The power to arrest is a very important one which under any circumstances should be exercised only with sound discretion. One constable in Pittsburgh arrested a foreigner at night. Having no warrant he took him to an alderman's office, where he found the alderman out, and pretentiously used the telephone to locate him, with no results. Then substantially the following conversation took place:

"Now —— you, I will be the squire myself," taking his place behind the railing.

"How much money have you?" The prisoner was found to have a few dollars on his person.

"Well you are fined $—— (the exact amount the prisoner had with him) and discharged. Now get out."

The fine was pocketed and the prisoner permitted to go. It is probable that the constable was drunk, but the abuse is only the more apparent.

In another case an educated German was studying manufacturing methods and spent much time in the neighborhood of the steel mills. One evening he saw an alderman's constable, whom he knew by sight, on a street car handcuffed to a prisoner. With Teutonic curiosity he asked the details of the case. The constable, who was under the influence of liquor, beckoned the German over to him and deftly handcuffed him also. The German, of course, thought the affair a little joke. He was, however, taken to jail, but refused by the warden, because there was no warrant for his confinement. The constable then took the prisoner outside, and when they reached Diamond street asked him how much money he had. The German really had $600 or $700 on his person, but replied that he had only a few dollars, producing some bills and small change. The constable told him he would release him for $3.50. This the German paid and got his liberty. The latter was leaving the city the next day and, as he was a steel expert representing a foreign government, could not possibly remain to prosecute the constable. It is not likely that such abuses are common, but their existence indicates the possibilities of abuse of a system which provides for no form of supervision.

There are costs connected with all these criminal matters. These costs the defendant if guilty is supposed to pay. But the fact that an alderman entertains a frivolous information does not prevent his being paid for his work. If the case is discharged the county pays. If the prisoner is committed and the case ignored by the grand jury the county pays. The percentage of bills ignored by the grand jury is sometimes as high as seventy-two per cent. This means that seventy-two per cent of persons brought before the alderman have either been put in jail or held for bail on evidence not sufficient for the basing of an indictment. In all such cases the aldermen are secured in their costs, and as we have seen in 1907 the costs returned in such discharged criminal cases to the various aldermen and justices of the peace and sundry officers amounted to $26,724.45. Taking the year 1907, we find that for the support of the criminal court the county was put to a net expense of about $150,000. By law aldermen must pay over to the county all or sometimes a proportion of fines collected depending on the special act of assembly. These fines are supposed to be voluntarily accounted for, and up to very recently very little attempt was made to test the accuracy of such returns. In 1896, however, the county controller inaugurated a system of auditing the criminal dockets of aldermen for the better ascertainment of the county's share of such fines. The returns that year increased seventy-five per cent and have been increasing steadily ever since, although in 1907 the total amount returned to the controller in such cases was but $3,714.20.

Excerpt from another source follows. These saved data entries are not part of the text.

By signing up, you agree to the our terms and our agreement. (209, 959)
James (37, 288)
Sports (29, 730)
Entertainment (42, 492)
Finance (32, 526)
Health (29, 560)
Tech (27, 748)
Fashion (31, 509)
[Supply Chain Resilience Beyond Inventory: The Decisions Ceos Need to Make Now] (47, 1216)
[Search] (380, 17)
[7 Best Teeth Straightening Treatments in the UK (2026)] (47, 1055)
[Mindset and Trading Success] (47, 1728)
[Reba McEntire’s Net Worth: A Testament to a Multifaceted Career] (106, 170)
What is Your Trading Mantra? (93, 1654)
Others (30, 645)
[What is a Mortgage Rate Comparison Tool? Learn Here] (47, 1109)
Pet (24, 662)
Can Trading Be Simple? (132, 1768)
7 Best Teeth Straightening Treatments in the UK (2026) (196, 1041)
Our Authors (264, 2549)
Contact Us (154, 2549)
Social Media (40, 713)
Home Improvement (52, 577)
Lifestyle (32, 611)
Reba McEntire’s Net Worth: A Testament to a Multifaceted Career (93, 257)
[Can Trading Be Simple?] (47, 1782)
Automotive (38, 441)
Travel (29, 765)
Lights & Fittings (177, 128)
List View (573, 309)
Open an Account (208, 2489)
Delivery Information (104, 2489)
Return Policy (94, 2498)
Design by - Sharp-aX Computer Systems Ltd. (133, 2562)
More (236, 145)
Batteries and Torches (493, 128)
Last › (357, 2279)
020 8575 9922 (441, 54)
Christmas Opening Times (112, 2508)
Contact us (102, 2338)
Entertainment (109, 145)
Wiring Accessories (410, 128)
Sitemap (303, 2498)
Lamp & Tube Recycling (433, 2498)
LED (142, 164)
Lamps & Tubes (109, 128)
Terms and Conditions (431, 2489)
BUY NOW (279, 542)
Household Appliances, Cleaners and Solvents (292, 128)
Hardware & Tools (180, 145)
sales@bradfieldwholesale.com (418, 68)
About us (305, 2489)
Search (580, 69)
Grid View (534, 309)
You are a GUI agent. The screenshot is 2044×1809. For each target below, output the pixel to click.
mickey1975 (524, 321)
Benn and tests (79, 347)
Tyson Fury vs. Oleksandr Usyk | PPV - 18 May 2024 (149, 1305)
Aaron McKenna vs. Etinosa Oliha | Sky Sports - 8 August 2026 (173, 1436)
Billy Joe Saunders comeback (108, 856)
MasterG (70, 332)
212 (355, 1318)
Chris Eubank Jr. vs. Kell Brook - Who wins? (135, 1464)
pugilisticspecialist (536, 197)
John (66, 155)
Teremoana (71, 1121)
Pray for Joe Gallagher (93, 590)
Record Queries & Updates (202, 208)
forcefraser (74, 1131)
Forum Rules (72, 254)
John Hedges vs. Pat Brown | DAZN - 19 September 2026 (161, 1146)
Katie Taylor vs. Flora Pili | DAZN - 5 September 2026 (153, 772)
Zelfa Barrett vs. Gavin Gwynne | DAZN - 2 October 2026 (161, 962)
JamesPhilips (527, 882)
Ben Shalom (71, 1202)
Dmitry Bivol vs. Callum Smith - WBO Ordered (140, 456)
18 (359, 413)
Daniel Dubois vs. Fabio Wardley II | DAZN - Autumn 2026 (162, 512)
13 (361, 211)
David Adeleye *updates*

In brief the whole aldermanic system is defective. At the threshold we find an office the income of which is derived from fees, depending upon the volume of business. Plaintiffs are customers, the more the merrier. Impartiality is impossible, and decision on merits almost unheard of. The fee system, which causes the injustice and corruption, has come down to us from colonial times, a relic of the days when the public purse was too lean to permit paying salaries to minor judicial officers. From a wise public economy this fee system has become, with the growth of the country, a source both of injustice and of extreme expense to the public at large. It should have been abandoned long ago, but through the indifference of the public and the political influence of the aldermen it remains and flourishes.

The second radical defect of the aldermanic system is that the office is mixed with politics. An effort was made a few years ago to abolish the aldermanic courts, and it is a matter of history how sudden a death the movement met at the state capital. One of the judges of the county bench in discussing the matter recently expressed the opinion that no act of assembly could be passed to remedy the situation, because of the political influence of the aldermen. It has been the boast of this country that the judiciary is not swayed by politics, but here in the subordinate courts we have a branch of the judiciary so steeped in politics that the squire's office as a campaign center and a place of political organizing rivals the saloon.

Third, we have the almost ludicrous case of judicial officers who with noteworthy exceptions are not learned in the law, are sometimes uncouth, generally ignorant, and have made their mistakes, not only in law, but in grammar, a source of constant lampooning. These are proverbial. The grave decisions of the higher courts that aldermen are state judicial officers presiding over judicial courts has a flavor of irony.